Intervenendo ieri a "Mezz'ora in più”, la trasmissione di Rai Tre condotta da Lucia Annunziata, De Luca ha spiegato di “non essere per il primato della politica, ma della ragione”. “Quando abbiamo deciso di mantenere la chiusura della Regione, lo abbiamo fatto per un motivo di merito” legato al numero dei contagi. Perché “la Campania è una regione dove non si poteva sbagliare. Nell'area metropolitana di Napoli e sulla fascia costiera abbiamo la maggiore densità abitativa d'Europa, se non fossimo riusciti a tenere il contagio sotto controllo, avremmo rischiato l’ecatombe”. Per questo anche in vista della riapertura del 3 giugno, "valuteremo cosa fare il 2 giugno, sulla base della la situazione epidemiologica”, ha detto De Luca.

Il governatore campano ha quindi rivendicato la positiva gestione dell’epidemia, definendolo “un risultato straordinario”.“Abbiamo dato una straordinaria prova di efficienza e concretezza amministrativa, probabilmente nessuno in Italia si aspettava che la Campania reggesse in questo modo l'onda d'urto dell’epidemia”. E tutto questo, ha voluto evidenziare De Luca, “nonostante la Regione Campania riceva ogni anno, dal fondo sanitario nazionale, per ogni cittadino, 45 euro in meno rispetto al Veneto, 40 euro in meno della Lombardia, 60 euro in meno rispetto all'Emilia Romagna, 30 euro in meno rispetto al Lazio. La Campania viene cioè rapinata ogni anno di 300 milioni di euro dallo Stato centrale.

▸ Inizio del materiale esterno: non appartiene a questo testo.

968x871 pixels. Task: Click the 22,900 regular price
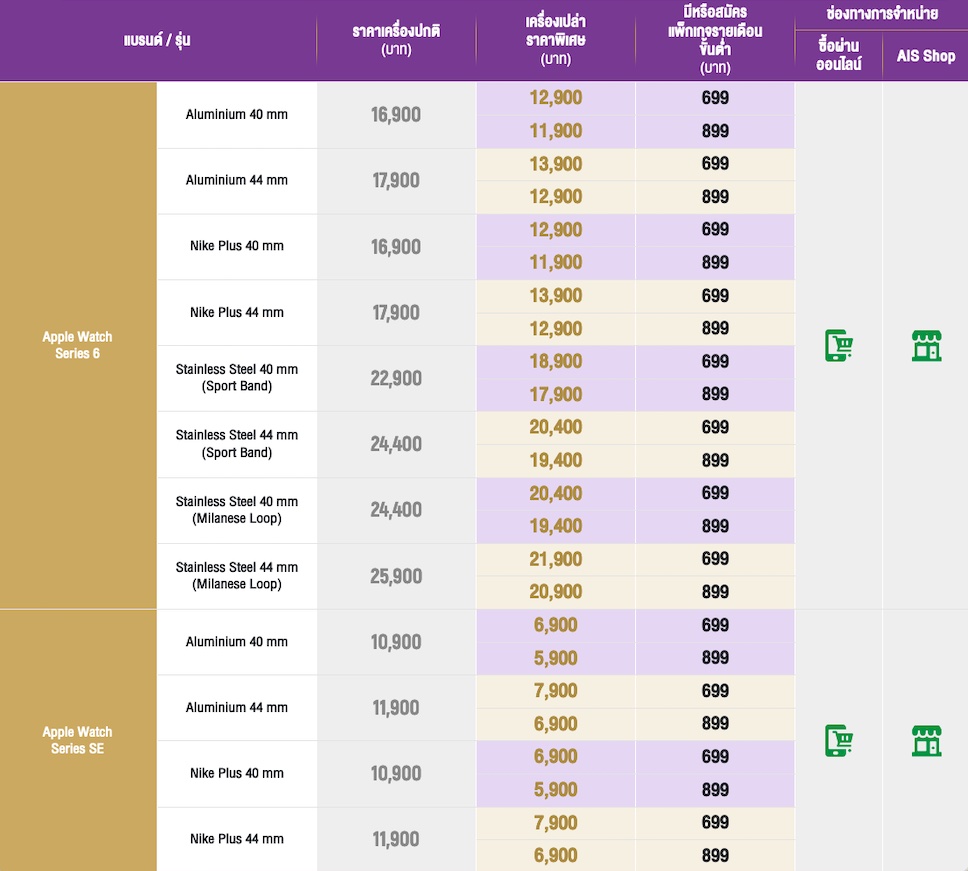click(396, 378)
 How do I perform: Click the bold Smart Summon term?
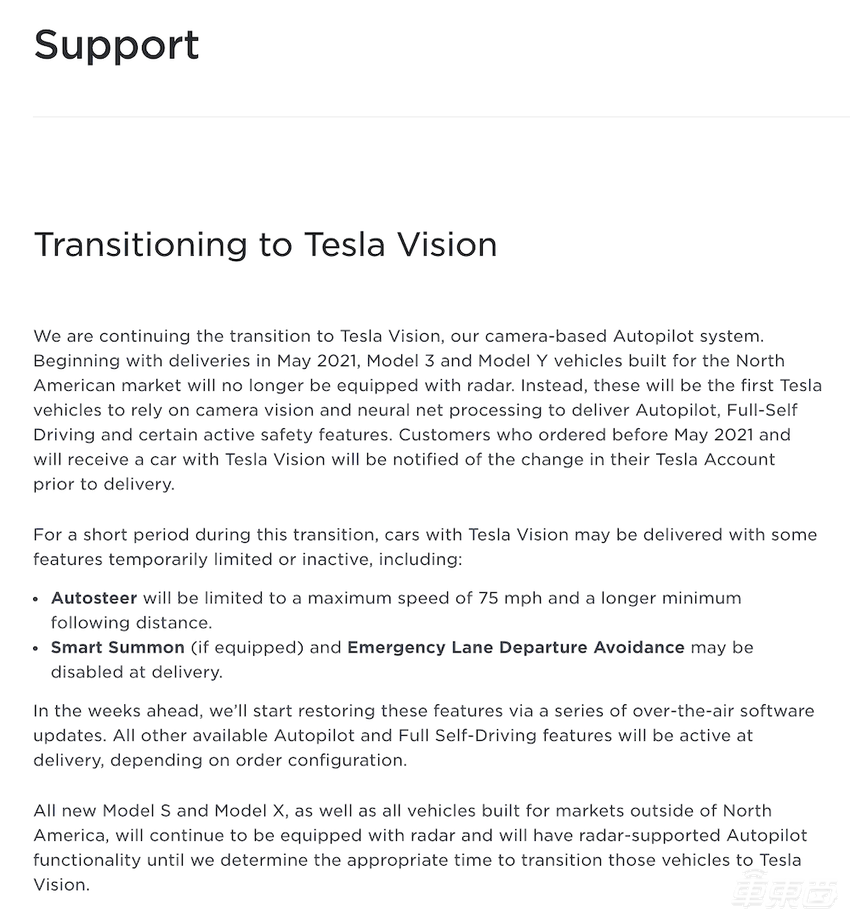pyautogui.click(x=118, y=647)
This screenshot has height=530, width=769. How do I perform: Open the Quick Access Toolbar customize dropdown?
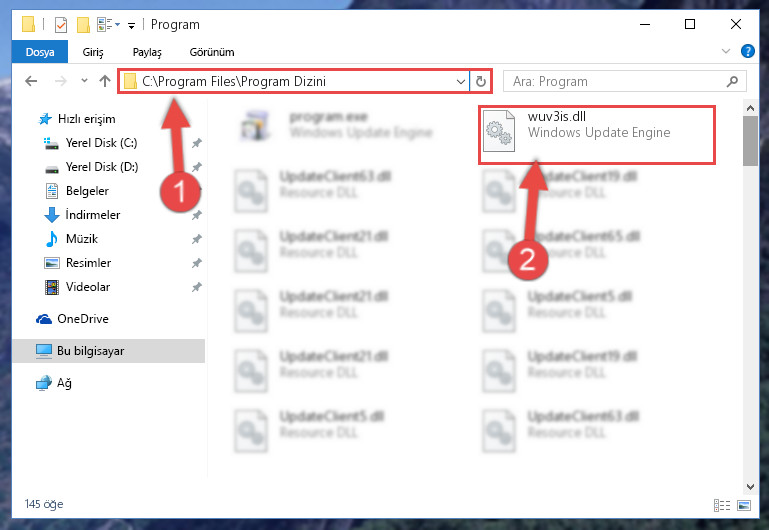[x=131, y=25]
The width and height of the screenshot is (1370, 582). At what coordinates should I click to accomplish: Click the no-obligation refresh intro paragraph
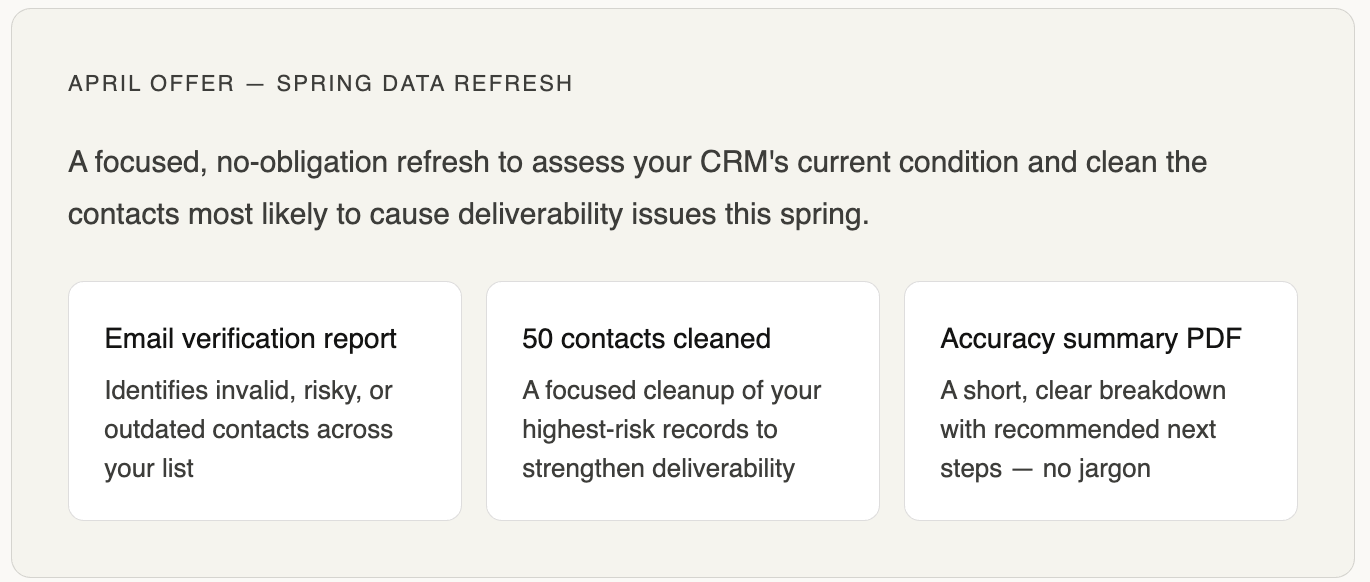pyautogui.click(x=637, y=188)
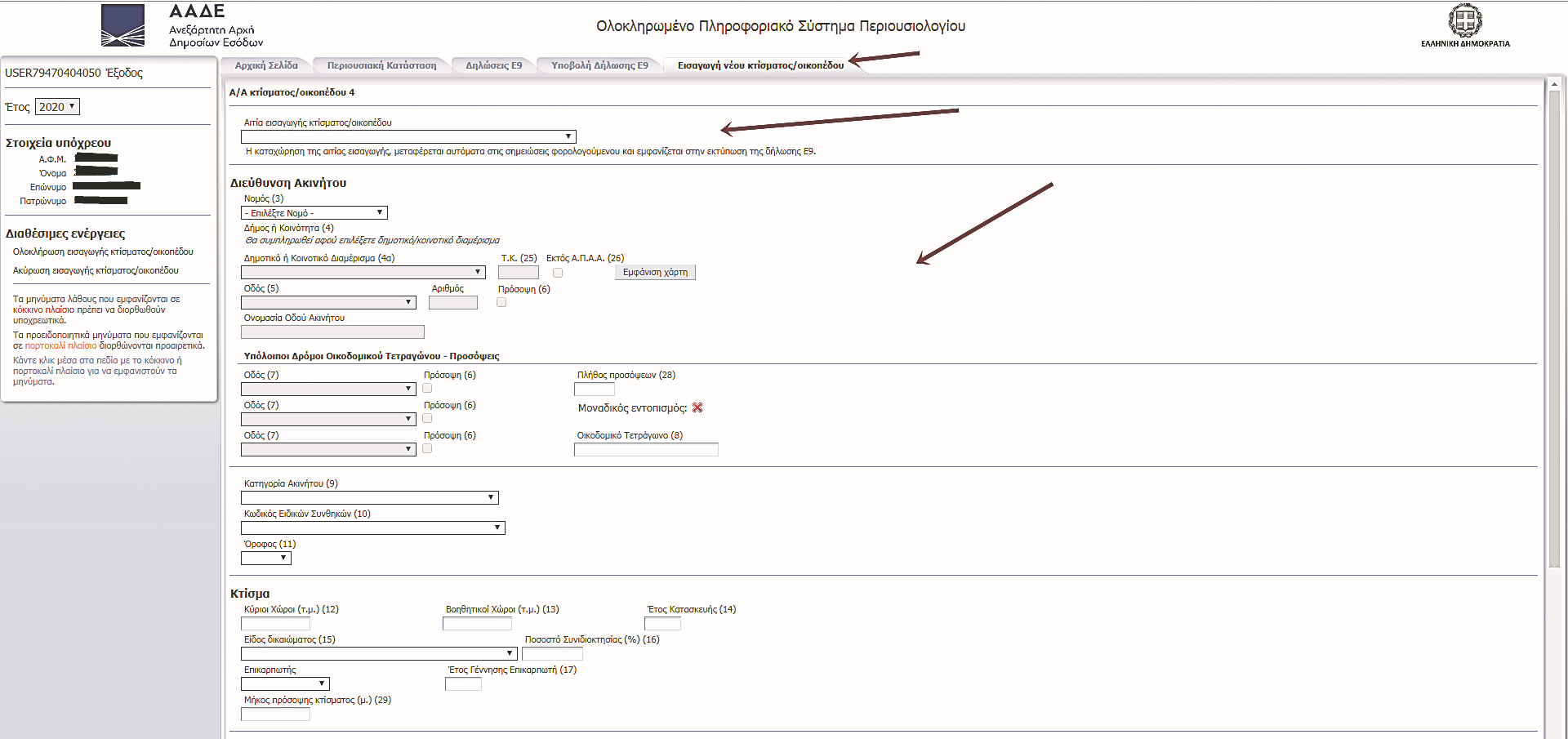1568x739 pixels.
Task: Open the Κατηγορία Ακινήτου (9) dropdown
Action: pos(369,497)
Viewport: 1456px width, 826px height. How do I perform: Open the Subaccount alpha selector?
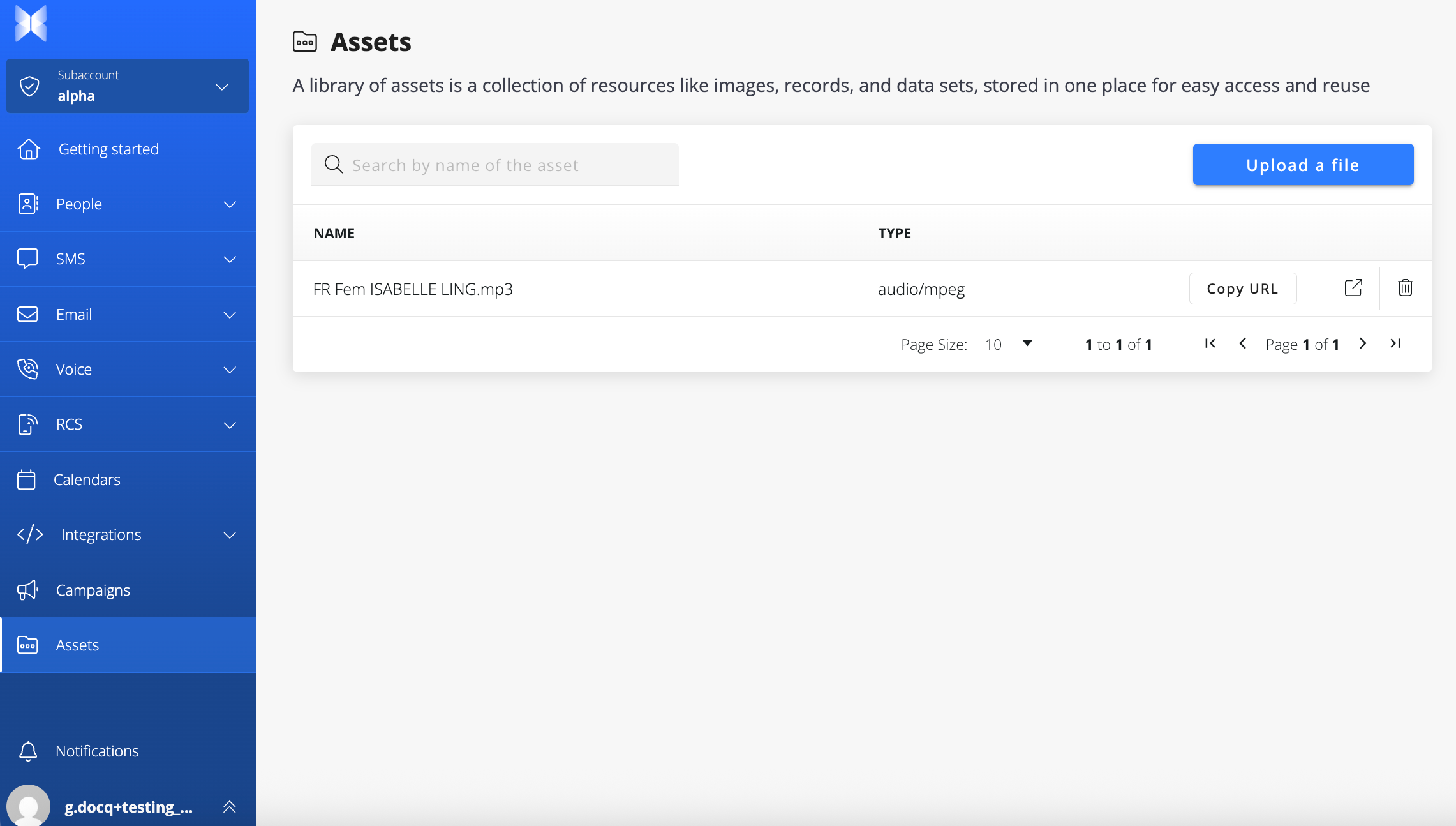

Il governatore ha quindi spiegato che la Campania proseguirà sulla linea della “prudenza” anche nelle prossime fasi dell’epidemia. E riferendosi all’annuncio del governo per la ripresa delle attività ha richiarato: “Che significa dal 3 giugno liberi tutti? Io cercherò di ragionare il 2 giugno sul da farsi in base alla la situazione epidemiologica. Se il contagio è contenuto d'accordo, ma se il contagio è contenuto, ok, ma se abbiamo ancora livelli elevati di contagio, che significa liberi tutti?”